Şiir, tanımı zor bir edebiyat türüdür. Şiir türü bana göre başlı başına duygu bütünlüğünden oluşmaktadır. Şiirdeki duygunun okuyucuya geçmesi için okuyucunun da duygu durumunun ve ruh halinin şiirle bütünleşmesi gerekir. Şiir sade bir dille de yazılabilir. Diğer edebiyat türlerinde bu durumun farklı olduğunu düşünüyorum.
Kendi yazdığınız şiirler arasında en sevdiğim şiirim diyebileceğiniz bir şiiriniz var mı?
Tüm şiirlerimi büyük bir keyifle ve özenle yazıyorum. Ama İstanbul’a olan hayranlığım ve Aşk’ı anlatan bir şiirim var ki onu ayrı bir seviyorum. ‘ŞEHİR ÇIKMAZI’
İstanbul’a sor beni
Ayın on dördü
Saçlarımda ürkek pazar sessizliği
Ve dünden kalan aşk, omuzlarımda
Zamanın bizi ertelediği vakitteyim
İstanbul’dan dinle geceyi
Bu şehirde her şey yerli yerinde
Galata’da bıraktığın son duble
Suskun ve yarım
İstanbul’a sor beni
Alışık olmadığım vedalar ve ben
Başıboş ve sahipsiz sokakların ezberimde
Duvarlarım tozlu ve asılı bir şehir
İstanbul’dan dinle geceyi
Bu şehirde her şey yerli yerinde
Beyoğlu ve çeyrek saatler
Akşamdan kalma kadehler ve sen
Son sözler son beyaz
İstanbul’dan dinle geceyi
Geceden gizlenerek …
İstanbul’a sor beni
Başucu aşkları ve tenha vücutlar
Yarım kalır aşk
Sen kalırsın gece de
Nasıl bir yazma pratiğiniz var? “Masamda otururum”, “mutlaka yanımda defter taşırım”, “gelişine yazarım” gibi ritüellerin var mı?

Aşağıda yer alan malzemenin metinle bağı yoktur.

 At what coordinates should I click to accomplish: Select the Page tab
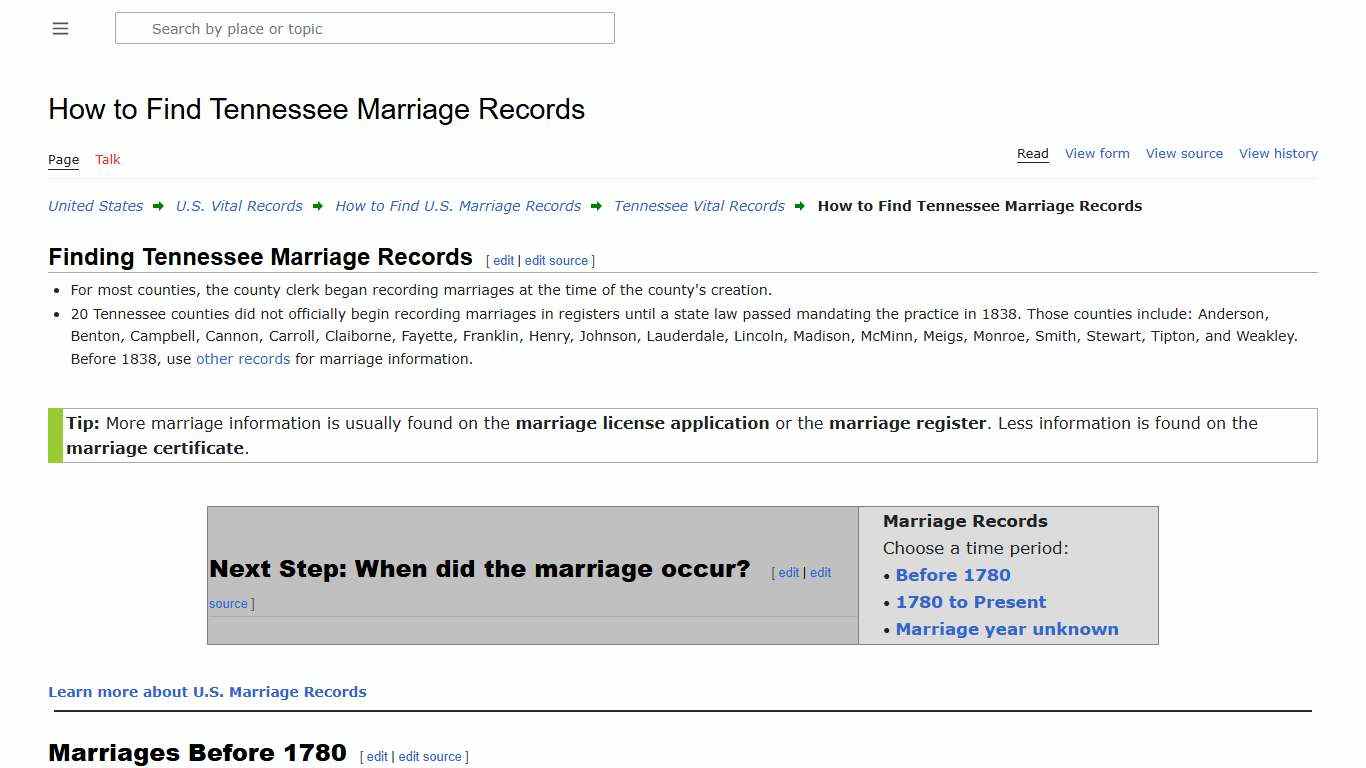click(63, 159)
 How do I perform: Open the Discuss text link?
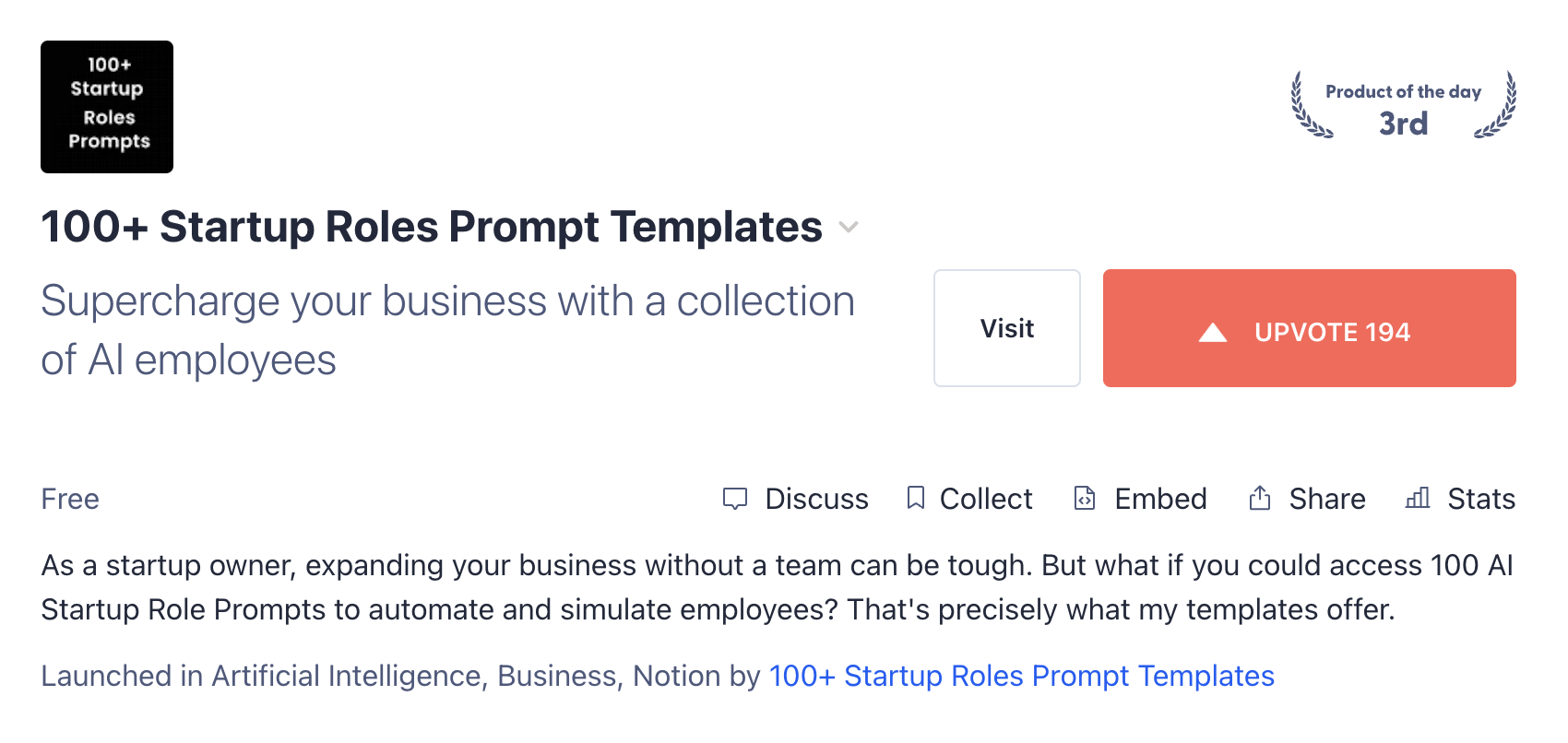coord(816,499)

Bana göre yazmanın bir sınırı olmadığı gibi nerde, ne zaman, kiminle, nasıl yazıldığının da pek bir anlamı yok. Bir anda hiç beklemediğim bir zaman diliminde de yazabiliyorum. Defter ve kaleme o an için ulaşmam imkânsız olsa bile gelen kelime ve cümleleri hapsediyorum sürekli tekrarlayarak üzerine eklemeler yapıyorum. Böylelikle unutmamış oluyorum.

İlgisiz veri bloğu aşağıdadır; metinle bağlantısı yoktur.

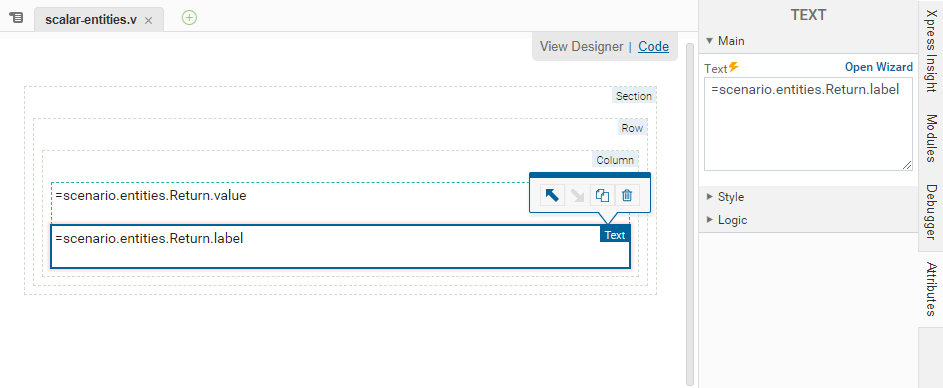Viewport: 943px width, 388px height.
Task: Open the file tree panel icon
Action: tap(16, 17)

Örnek veriyorum bugün bir şiir yazmalıyım diye kendime bir şart koyduğumda yazamıyorum. Ya da bu şiir bugün tamamlanmalı dediğimde daha da imkânsız hal alıyor o yüzden akışına bırakıyorum. Çoğu zaman yazmış olduğum şiirleri başlıksız bırakıp tekrar üzerine yoğunlaştığımda o şiire bir isim bulabiliyorum.
Değerli Rabia Hanım, bize vakit ayırdığınız için teşekkür ederiz. En kısa zamanda yeni eserlerinizi de okuyabilmek dileğiyle…
Ben teşekkür ederim röportaj teklifiniz için. Benim için çok güzel bir deneyimdi.
Tüm okuyuculara keyifli okumalar diliyorum. Yeni kitap ve ilk gün ki heyecanla tekrar görüşmek dileğiyle.